I think as long as you can preserve the same level of compatibility with
the other lexicoders, this would be a nice addition. If it's an itch you
want to scratch, others probably will want to do the same too :)
Keith probably knows the most about what current works off the top of
his head (since he wrote the Lexicoders, IIRC), but I imagine he's
taking some time off work and isn't watch the list mailing list closely.
If you get stuck with how to implement this, let me know and I can try
to poke around at the implementation too.
Adam J. Shook wrote:
Hi Josh,
Thanks for the advice. I'm with you on using the CQ and Value instead
of putting the whole map into a Value, but what I am working on is using
the relational model of mapping data to Accumulo and expects the value
of the cell to be in the Value. Certainly some optimization
opportunities by using the 'better' ways for storing data in Accumulo,
but I'd like to get this working before diving into that rabbit hole.
A brief look at the ListLexicoder encodes each element of the list using
a sub-lexicoder and escapes each element (0x00 -> 0x01 0x01 and 0x01 ->
0x01 0x02). The voodoo here escapes me a little (pun!), but it seems to
be enough to enable multi-dimensional arrays encoded by nesting
ListLexicoders (up to 4D, haven't tried a fifth dimension). I would
expect something similar could be done using a Map. Would a
MapLexicoder be something worth contributing to the project? I'd be
happy to give it a stab.
--Adam
On Mon, Dec 28, 2015 at 12:21 PM, Josh Elser <[email protected]
<mailto:[email protected]>> wrote:
Looks like you would have to implement some kind of ComparableMap to
be able to use the PairLexicoder (see that the parameterization
requires both types in the Pair to implement Comparable). The Pair
lexicoder requires these Comparable types to align itself with the
original goal of the Lexicoders: provide byte-array serialization
for types whose sort order matches the original object's ordering.
Typically, when we have key to value style data we want to put in
Accumulo, it makes sense to leverage the Column Qualifier and the
Value, instead of serializing everything into one Accumulo Value.
Iterators make it easy to do server-side predicates and
transformations. My hunch is that this is another reason why you
don't already see a MapLexicoder provided.
One technical difficulty you might run into implementing a
generalized MapLexicoder is how you delimit the key and value in one
pair and how you delimit many pairs from each other. Commonly, the
"null" byte (\x00) is used as a separator since it doesn't often
appear in user-data.
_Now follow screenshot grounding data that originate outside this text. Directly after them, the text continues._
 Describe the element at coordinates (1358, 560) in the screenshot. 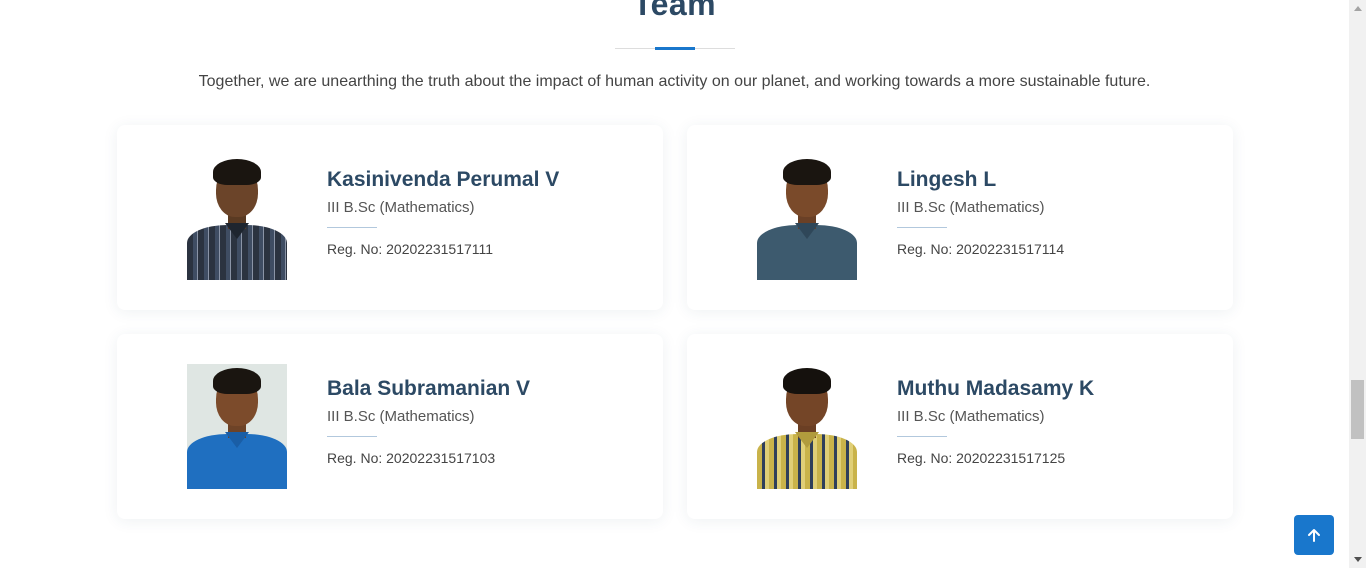

I see `scroll-down-arrow-icon` at that location.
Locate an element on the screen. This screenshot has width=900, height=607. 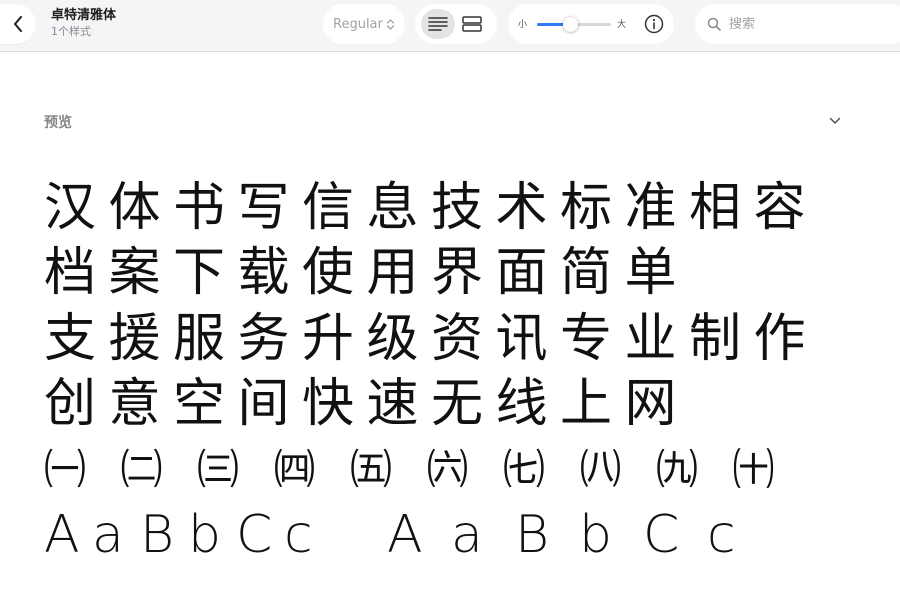
list-view-icon is located at coordinates (438, 24).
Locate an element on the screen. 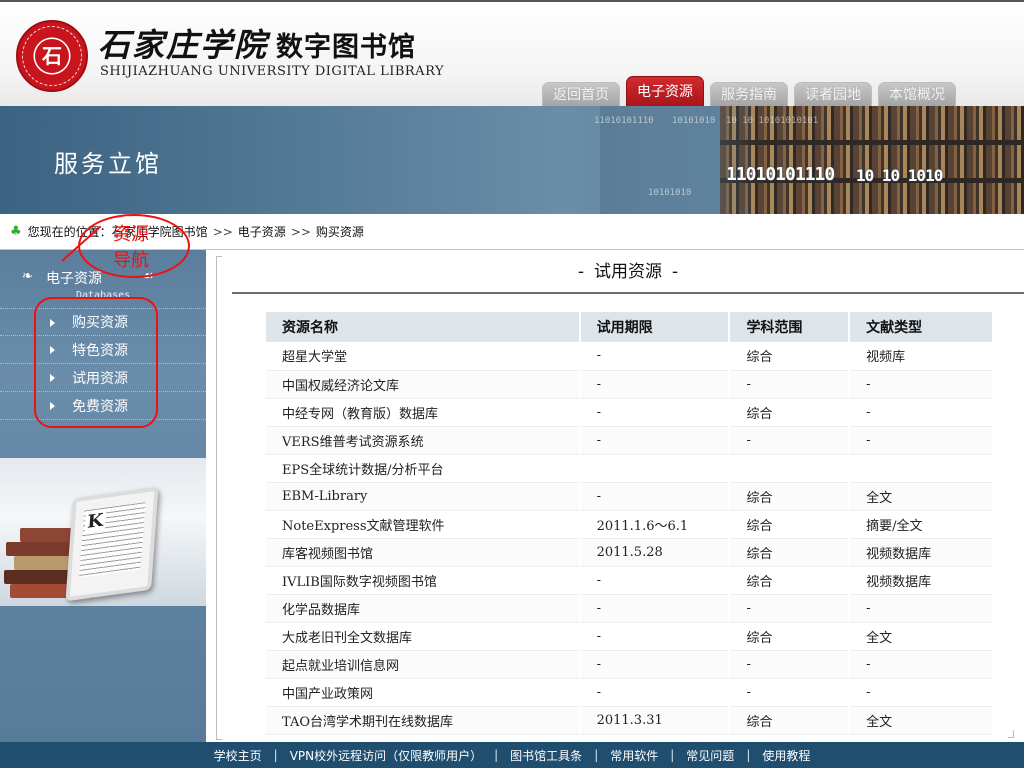 This screenshot has height=768, width=1024. resource-name-cell: VERS维普考试资源系统 is located at coordinates (424, 440).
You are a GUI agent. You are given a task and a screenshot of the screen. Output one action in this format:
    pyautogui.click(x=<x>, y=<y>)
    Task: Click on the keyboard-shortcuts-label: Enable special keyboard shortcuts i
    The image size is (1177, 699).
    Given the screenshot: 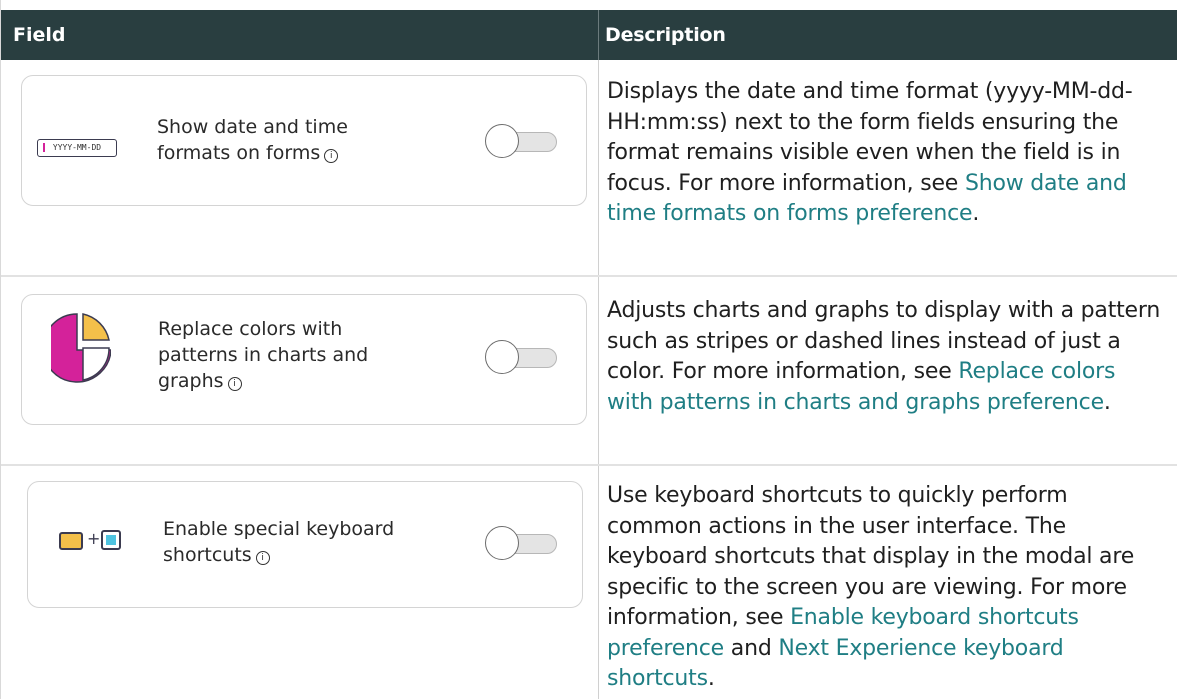 What is the action you would take?
    pyautogui.click(x=278, y=542)
    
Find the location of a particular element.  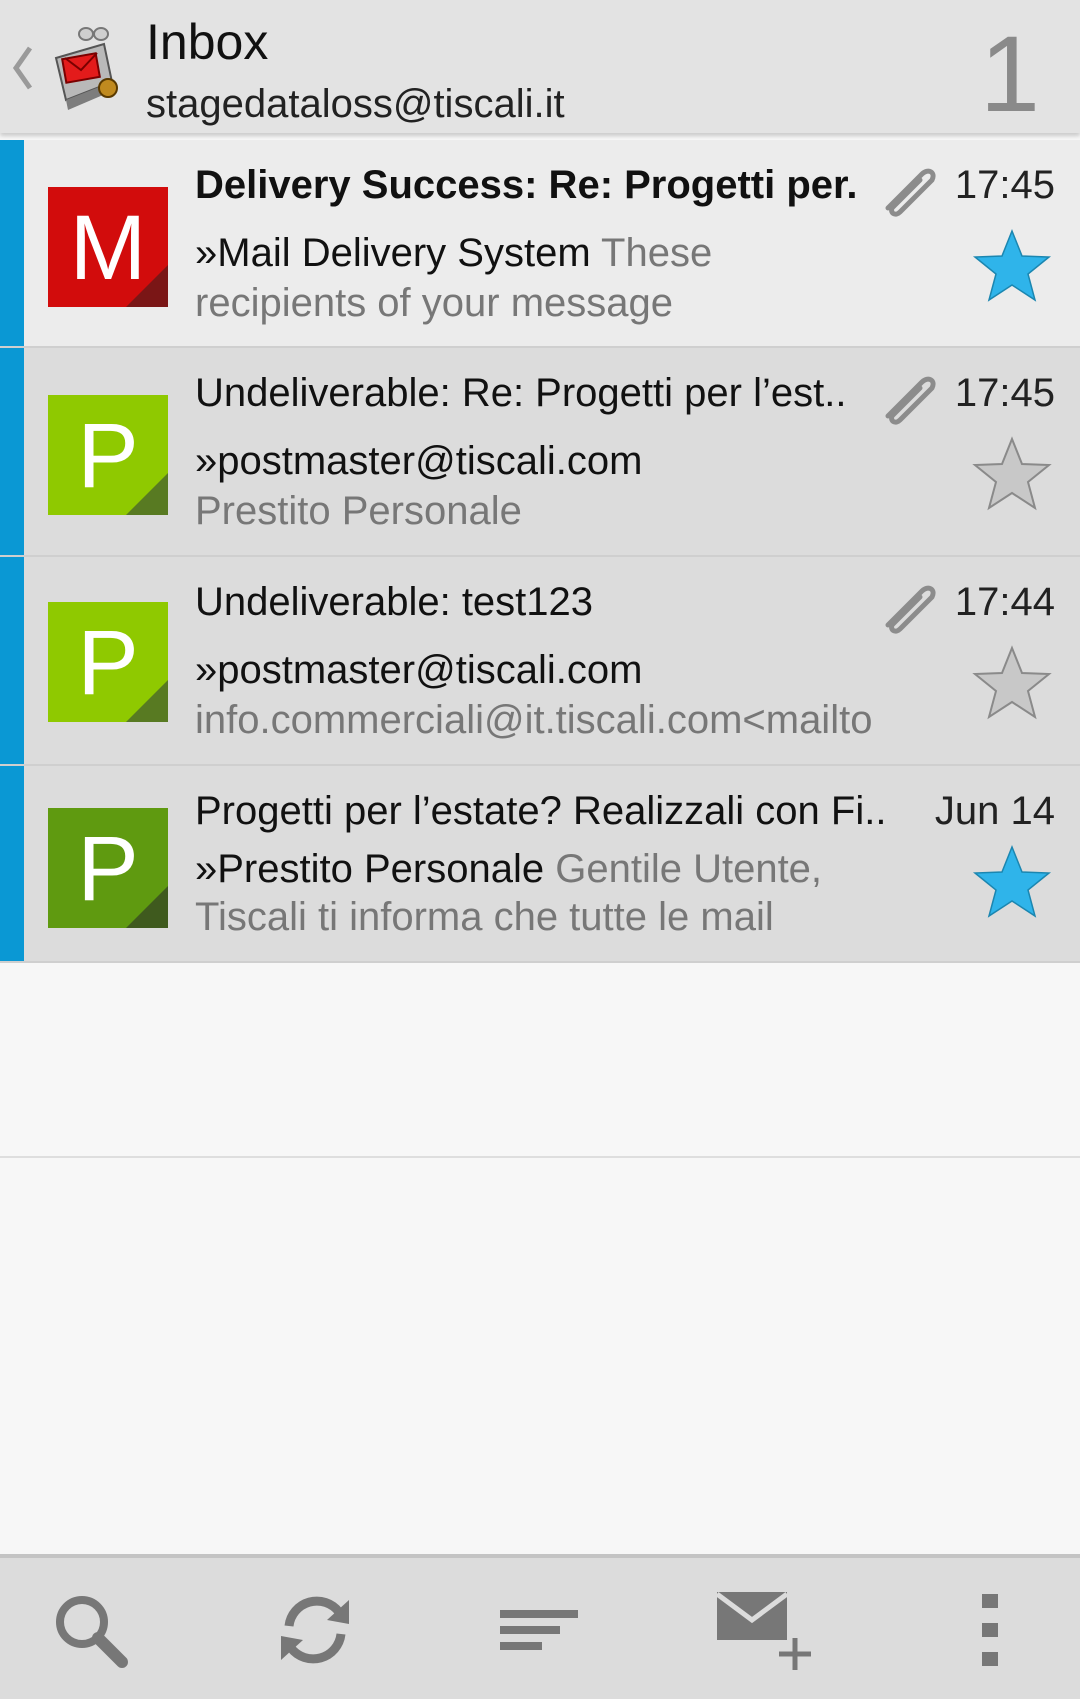

message-subject: Undeliverable: test123 is located at coordinates (394, 602).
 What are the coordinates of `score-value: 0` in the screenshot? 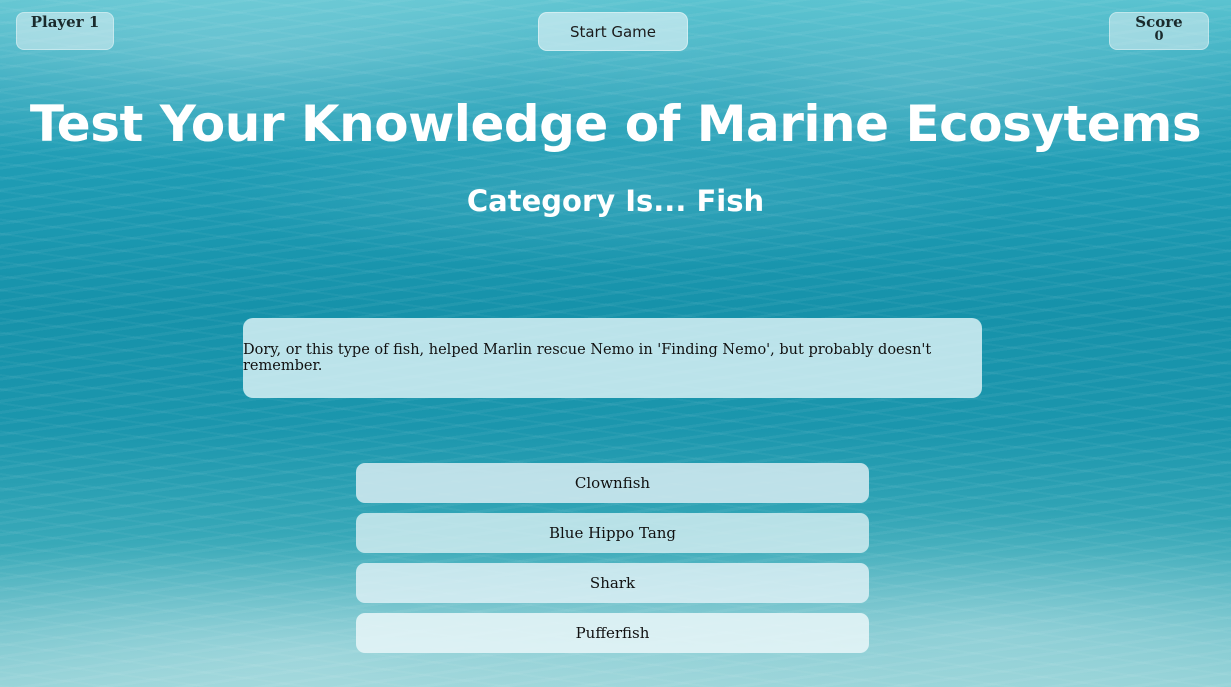 It's located at (1159, 36).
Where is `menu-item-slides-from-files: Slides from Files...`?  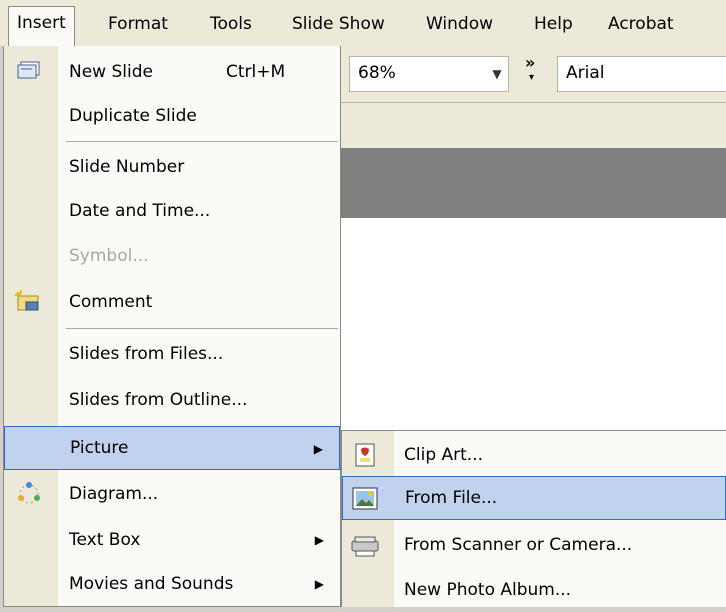 menu-item-slides-from-files: Slides from Files... is located at coordinates (172, 354).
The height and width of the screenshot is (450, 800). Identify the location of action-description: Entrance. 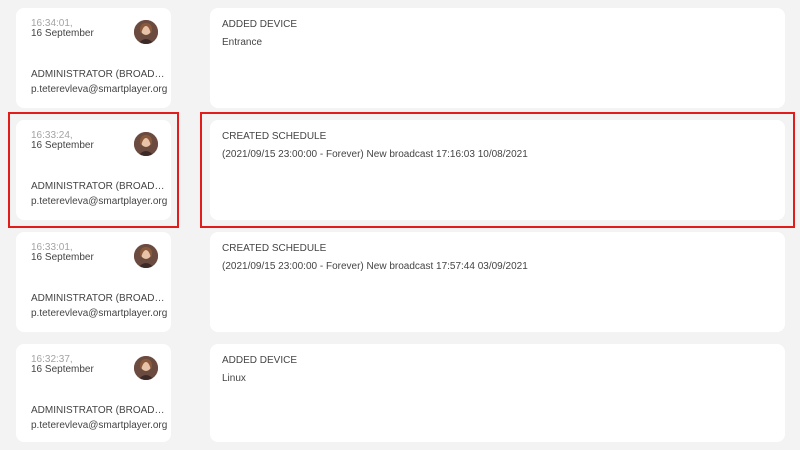
(242, 42).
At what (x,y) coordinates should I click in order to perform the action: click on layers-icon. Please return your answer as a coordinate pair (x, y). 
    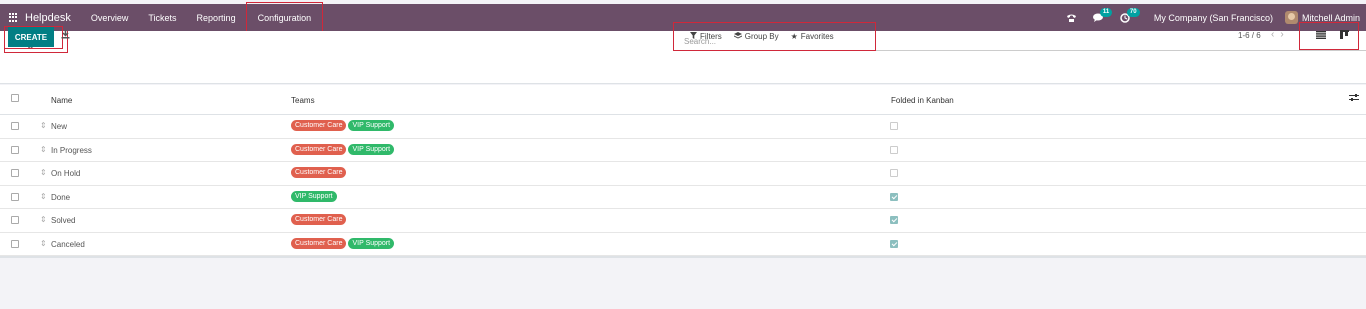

I'm not sure if some of the other Lexicoders
already use this in their serialization (e.g. the ListLexicoder
might, I haven't looked at the code). Nesting Lexicoders generically
might be tricky (although not impossible) -- thought it was worth
mentioning to make sure you thought about it.
Adam J. Shook wrote:
Hello all,
Any suggestions for using a Map Lexicoder (or implementing
one)? I am
currently using a new ListLexicoder(new PairLexicoder(some
lexicoder,
some lexicoder), which is working for single maps. However,
when one of
the lexicoders in the Pair is itself a Map (and therefore another
ListLexicoder(PairLexicoder)), an exception is being thrown because
ArrayList is not Comparable.
Regards,
--Adam